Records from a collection
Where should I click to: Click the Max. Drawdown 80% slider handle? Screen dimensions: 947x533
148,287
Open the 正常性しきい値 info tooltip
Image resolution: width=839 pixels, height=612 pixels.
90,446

Your goal:
Print each of the items above again, word for word and line for line.

Written answer:
Where should I click to: Click the Max. Drawdown 80% slider handle? Screen dimensions: 947x533
148,287
Open the 正常性しきい値 info tooltip
Image resolution: width=839 pixels, height=612 pixels.
90,446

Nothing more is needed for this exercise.